DIRECTIONS FOR THIS TASK = From the entries below, gather and copy out every line that contains the string "Enable". Matching is case-sensitive.

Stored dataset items
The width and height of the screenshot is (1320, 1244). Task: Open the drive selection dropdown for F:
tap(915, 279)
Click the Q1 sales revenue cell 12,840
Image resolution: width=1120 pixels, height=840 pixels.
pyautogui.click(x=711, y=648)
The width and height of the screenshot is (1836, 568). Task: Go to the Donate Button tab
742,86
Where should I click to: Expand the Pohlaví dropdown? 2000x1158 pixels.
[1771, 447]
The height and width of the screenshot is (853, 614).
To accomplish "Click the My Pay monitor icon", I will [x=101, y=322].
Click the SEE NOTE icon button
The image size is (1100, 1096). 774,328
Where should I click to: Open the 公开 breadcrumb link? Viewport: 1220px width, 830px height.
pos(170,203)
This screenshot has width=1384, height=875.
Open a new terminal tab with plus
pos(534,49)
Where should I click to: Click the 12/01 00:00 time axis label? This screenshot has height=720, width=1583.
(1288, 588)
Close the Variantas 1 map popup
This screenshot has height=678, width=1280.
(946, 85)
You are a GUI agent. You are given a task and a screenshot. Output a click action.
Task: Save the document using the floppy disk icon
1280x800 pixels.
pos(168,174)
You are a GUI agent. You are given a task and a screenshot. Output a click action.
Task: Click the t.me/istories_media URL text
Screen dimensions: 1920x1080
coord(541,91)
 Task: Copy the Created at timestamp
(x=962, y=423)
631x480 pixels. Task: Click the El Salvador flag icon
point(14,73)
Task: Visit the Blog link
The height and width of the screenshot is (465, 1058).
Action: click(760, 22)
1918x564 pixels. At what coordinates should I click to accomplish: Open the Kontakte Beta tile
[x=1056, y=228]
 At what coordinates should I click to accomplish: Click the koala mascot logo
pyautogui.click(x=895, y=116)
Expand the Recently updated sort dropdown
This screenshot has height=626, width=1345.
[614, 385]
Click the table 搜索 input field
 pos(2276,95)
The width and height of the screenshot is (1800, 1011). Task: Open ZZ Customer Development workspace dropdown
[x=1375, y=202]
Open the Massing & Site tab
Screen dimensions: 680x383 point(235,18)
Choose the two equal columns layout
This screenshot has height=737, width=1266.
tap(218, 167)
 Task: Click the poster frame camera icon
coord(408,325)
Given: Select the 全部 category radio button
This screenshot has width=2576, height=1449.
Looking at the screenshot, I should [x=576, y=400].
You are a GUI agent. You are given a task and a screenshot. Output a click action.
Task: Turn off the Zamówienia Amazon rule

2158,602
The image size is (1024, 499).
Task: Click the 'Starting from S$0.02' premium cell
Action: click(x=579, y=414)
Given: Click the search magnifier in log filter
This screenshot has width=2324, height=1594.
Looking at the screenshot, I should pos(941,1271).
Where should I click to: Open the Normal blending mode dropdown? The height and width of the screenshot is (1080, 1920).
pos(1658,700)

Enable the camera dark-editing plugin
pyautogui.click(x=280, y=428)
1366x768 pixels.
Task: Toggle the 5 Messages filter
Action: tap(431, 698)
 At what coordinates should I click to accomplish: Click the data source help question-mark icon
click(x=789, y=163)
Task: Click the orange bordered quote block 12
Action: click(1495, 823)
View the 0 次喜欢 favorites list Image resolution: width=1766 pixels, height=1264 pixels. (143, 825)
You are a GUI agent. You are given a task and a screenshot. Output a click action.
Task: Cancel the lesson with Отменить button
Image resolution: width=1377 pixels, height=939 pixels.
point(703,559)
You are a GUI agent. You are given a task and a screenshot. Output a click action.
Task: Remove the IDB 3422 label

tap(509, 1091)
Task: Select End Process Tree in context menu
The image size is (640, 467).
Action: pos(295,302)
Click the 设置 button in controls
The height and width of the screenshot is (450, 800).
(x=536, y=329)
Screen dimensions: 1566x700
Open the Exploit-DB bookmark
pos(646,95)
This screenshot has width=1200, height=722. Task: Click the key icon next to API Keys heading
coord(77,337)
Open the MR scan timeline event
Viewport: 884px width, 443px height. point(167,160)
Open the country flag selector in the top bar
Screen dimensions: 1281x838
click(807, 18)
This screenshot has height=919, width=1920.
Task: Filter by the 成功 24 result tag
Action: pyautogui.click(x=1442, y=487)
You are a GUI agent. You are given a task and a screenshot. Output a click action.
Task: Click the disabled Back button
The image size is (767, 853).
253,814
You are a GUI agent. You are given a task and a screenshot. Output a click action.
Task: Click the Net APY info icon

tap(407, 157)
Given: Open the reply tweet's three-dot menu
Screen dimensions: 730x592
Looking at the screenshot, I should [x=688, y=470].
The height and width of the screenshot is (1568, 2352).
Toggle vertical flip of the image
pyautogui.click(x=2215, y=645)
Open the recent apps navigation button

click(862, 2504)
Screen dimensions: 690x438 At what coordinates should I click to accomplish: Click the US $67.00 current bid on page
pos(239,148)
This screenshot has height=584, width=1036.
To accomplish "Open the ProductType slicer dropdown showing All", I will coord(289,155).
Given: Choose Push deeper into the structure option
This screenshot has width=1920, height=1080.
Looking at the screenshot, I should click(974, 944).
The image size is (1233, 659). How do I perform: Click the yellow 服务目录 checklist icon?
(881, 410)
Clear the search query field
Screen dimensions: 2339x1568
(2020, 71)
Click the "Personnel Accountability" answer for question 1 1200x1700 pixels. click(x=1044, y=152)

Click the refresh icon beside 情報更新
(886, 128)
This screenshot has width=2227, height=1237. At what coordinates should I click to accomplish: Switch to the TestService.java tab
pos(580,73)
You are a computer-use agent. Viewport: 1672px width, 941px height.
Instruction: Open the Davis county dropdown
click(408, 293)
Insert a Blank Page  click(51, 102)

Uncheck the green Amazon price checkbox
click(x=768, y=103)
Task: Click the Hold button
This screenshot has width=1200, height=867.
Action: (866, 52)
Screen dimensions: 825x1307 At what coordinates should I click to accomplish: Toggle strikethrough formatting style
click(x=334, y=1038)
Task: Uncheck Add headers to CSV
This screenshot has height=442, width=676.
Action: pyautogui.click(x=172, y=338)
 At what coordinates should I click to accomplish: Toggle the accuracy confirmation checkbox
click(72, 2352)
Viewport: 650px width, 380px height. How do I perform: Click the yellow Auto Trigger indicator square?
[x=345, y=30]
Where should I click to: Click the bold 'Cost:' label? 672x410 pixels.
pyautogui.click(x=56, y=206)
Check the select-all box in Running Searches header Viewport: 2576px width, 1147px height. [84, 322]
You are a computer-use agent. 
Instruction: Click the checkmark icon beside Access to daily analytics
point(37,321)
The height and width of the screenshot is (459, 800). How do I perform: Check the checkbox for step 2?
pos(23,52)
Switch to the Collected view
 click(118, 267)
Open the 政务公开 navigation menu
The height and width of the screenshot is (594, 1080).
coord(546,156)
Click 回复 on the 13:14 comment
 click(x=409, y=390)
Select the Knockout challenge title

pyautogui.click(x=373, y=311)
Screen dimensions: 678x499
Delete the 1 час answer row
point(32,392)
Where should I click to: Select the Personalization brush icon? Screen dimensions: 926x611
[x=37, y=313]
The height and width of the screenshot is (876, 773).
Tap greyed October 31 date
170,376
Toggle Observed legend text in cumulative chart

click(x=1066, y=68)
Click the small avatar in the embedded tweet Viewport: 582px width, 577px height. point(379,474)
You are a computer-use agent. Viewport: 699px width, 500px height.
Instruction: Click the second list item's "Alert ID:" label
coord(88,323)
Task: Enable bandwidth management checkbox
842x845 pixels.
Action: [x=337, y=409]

ANSWER TO THE EXERCISE =
Enable the camera dark-editing plugin
Task: Enable bandwidth management checkbox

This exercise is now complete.